Posts by chewitt

    LE has always required a formatted target. The installer script uses the "blkid" command to identify potential install targets and blkid won't show anything unless the storage has been formatted with a filesystem first. It doesn't matter what filesystem is used, only that there is one.

    If you attach a USB keyboard you should be able to run commands. It's attempting to follow the boot=UUID=UUID-5BE6-0135 param to mount /flash and the SYSTEM file to continue booting. The UUID is presumably wrong and boot params in extlinux.conf need to be corrected.

    The main issue with current Amlogic hardware is low-quality kernel source full of bugs and proprietary code and the amcodec interface which has lots of hacks to workaround the bad kernel source. We've cleaned up some major issues over time but there are lots of minor ones that aren't resolved - and won't be resolved (on that codebase). The long-term solution for Amlogic hardware is to move up to mainline kernels. This won't be a magic cure-all (new code = new bugs) but since the underlying codebase will be common to all our platforms (Generic, Raspberry Pi, Amlogic, Allwinner and Rockchip) the process of fixing stuff will no longer depend on someone working up the enthusiasm to poke sticks at a bad kernel source where fixing one thing frequently results in fresh breakage somewhere else. We are months (not years) from making the mainline jump.

    NB: I wouldn't read too much into the S912 future story as the situation has changed. Open-source alternatives to the missing libmali are taking shape, we are well engaged with the developers and Kodi support is a mutual goal. I'd estimate we're about six months from a usable solution.

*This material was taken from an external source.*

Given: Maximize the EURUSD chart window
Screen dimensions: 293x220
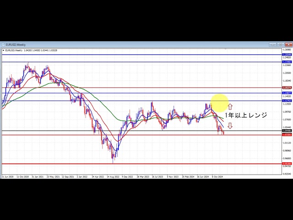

    You can ignore the false warning (because os.libreelec.tv is installed) and continue or wait until the next Alpha release is out where we've added a temporary patch to prevent the warning - pending Team Kodi doing something to properly fix the issue.

    Anyway, thanks to you (and all the other active developers) for making it possible for users like me to play with our toys! I do hope that you also profit from donations made to LibreELEC :angel:

    We profit from the personal experience of participating in the project and having fun, but otherwise we are non-commercial and aim to raise no more funds than we need to cover the project's running costs.

    Nope, because decoding and rendering are separate things. Even if FFmpeg supports NVDEC for decoding we still need to render the decoded video via a zero-copy code-path and this is where the issue lies. Kodi supports GBM and nVidia's driver supports a competing "standard" (used only by nVidia) called EGL Streams. So Kodi will need to add another vendor-specific code path just for nVidia. The two logical candidates to do that within Team Kodi are lrusak (who wrote the GBM code) and the main architect fertnetmenta (who maintains VideoPlayer) and so far neither of them are interested.

    Could be a while. Our efforts with the RK 4.4 kernel codebase have been a stop-gap until VPU support for the mainline kernel was available and the changes to add this now been submitted so we've started the lengthy process of rebasing against Linux 4.19 - which means no more real-world effort against the 4.4 codebase.

    NB: Next 9.0 Alpha will come out with changes to Kodi but nothing much more. We have no plans to release Rockchip Beta or full release LE 9.0 images - Rockchip will remain in an Alpha state until at least LE 9.2.

    The StiH206 chipset does not support OpenGL or OpenGLES so it cannot run Kodi. Even if that wasn't a showstopper it wouldn't be worthwhile when a Raspberry Pi Zero (costing $6) has a higher spec and is better supported.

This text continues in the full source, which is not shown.